Research Paper Volume 16, Issue 6 pp 5435—5451

Identification of key lncRNAs in age-related macular degeneration through integrated bioinformatics and experimental validation

Yuying Ji1, *, , Chengguo Zuo1, *, , Nanying Liao1, , Liwei Yao1, , Ruijun Yang1, , Hui Chen1, , Feng Wen1, ,

  • 1 State Key Laboratory of Ophthalmology, Zhongshan Ophthalmic Center, Sun Yat-Sen University, Guangdong Provincial Key Laboratory of Ophthalmology and Visual Science, Guangdong Provincial Clinical Research Center for Ocular Diseases, Guangzhou 510060, China
* Equal contribution

Received: October 10, 2023       Accepted: February 7, 2024       Published: March 14, 2024
How to Cite

Copyright: © 2024 Ji et al. This is an open access article distributed under the terms of the Creative Commons Attribution License (CC BY 4.0), which permits unrestricted use, distribution, and reproduction in any medium, provided the original author and source are credited.


This study aimed to identify key long noncoding RNAs (lncRNAs) in age-related macular degeneration (AMD) patients and to identify relevant pathological mechanisms of AMD development. We identified 407 differentially expressed mRNAs and 429 differentially expressed lncRNAs in retinal pigment epithelium (RPE) and retina in the macular region of AMD patients versus controls (P < 0.05 and |log2FC| > 0.585) from GSE135092. A total of 14 key differentially expressed mRNAs were obtained through external data validation from GSE115828. A miRNA-mRNA and miRNA-lncRNA network containing 52 lncRNA nodes, 49 miRNA nodes, 14 mRNA nodes and 351 edges was constructed via integrated analysis of these components. Finally, the LINC00276-miR-619-5p-IFIT3 axis was identified via protein-protein network analysis. In the t-BH-induced ARPE-19 senescent cell model, LINC00276 and IFIT3 were downregulated. Overexpression of LINC00276 could accelerate cell migration in combination with IFIT3 upregulation. This compelling finding suggests that LINC00276 plays an influential role in the progression of AMD, potentially through modulating senescence processes, thereby setting a foundation for future investigative efforts to verify this relationship.

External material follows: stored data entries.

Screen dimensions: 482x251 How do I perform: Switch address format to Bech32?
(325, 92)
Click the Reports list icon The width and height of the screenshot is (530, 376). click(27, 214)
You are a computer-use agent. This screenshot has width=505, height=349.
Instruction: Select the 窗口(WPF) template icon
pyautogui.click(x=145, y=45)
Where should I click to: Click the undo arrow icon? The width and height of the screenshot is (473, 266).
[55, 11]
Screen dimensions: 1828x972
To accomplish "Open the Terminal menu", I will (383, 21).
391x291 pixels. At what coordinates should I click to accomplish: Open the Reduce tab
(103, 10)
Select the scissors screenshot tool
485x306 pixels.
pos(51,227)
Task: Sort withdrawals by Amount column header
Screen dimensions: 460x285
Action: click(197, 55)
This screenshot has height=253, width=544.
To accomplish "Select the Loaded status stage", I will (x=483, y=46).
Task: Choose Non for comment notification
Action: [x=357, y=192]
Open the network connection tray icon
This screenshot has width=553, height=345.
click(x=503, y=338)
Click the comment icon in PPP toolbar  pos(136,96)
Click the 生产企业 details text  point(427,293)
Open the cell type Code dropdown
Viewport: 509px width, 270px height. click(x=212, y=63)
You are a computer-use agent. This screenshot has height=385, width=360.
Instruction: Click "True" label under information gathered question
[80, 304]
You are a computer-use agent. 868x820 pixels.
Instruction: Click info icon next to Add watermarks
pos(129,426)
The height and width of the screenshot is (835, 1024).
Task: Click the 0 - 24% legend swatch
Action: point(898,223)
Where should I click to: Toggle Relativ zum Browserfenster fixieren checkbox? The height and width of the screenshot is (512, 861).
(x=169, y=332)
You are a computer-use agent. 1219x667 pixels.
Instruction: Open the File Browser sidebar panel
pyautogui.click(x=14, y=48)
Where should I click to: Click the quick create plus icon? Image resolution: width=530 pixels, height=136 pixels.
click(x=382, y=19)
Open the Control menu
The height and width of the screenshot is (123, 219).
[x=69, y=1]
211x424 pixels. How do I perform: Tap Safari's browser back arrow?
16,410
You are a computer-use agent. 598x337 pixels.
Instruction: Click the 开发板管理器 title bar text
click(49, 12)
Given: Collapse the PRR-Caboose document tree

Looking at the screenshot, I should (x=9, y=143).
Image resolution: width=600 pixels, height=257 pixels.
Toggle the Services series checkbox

AMD: age-related macular degeneration; RPE: retinal pigment epithelium; lncRNA: long noncoding RNA; IFIT3: interferon-induced protein with tetratricopeptide repeats 3; DEG: differentially expressed genes; GEO: Gene expression omnibus; DAVID: Database for Annotation, Visualization, and Integrated Discovery; PPI: protein-protein interaction; STRING: Search Tool for the Retrieval of Interacting Genes/Proteins; GO: Gene Ontology; KEGG: Kyoto Encyclopedia of Genes and Genomes; BP: biological processes; ceRNA: competing endogenous RNA; miRNA: microRNA.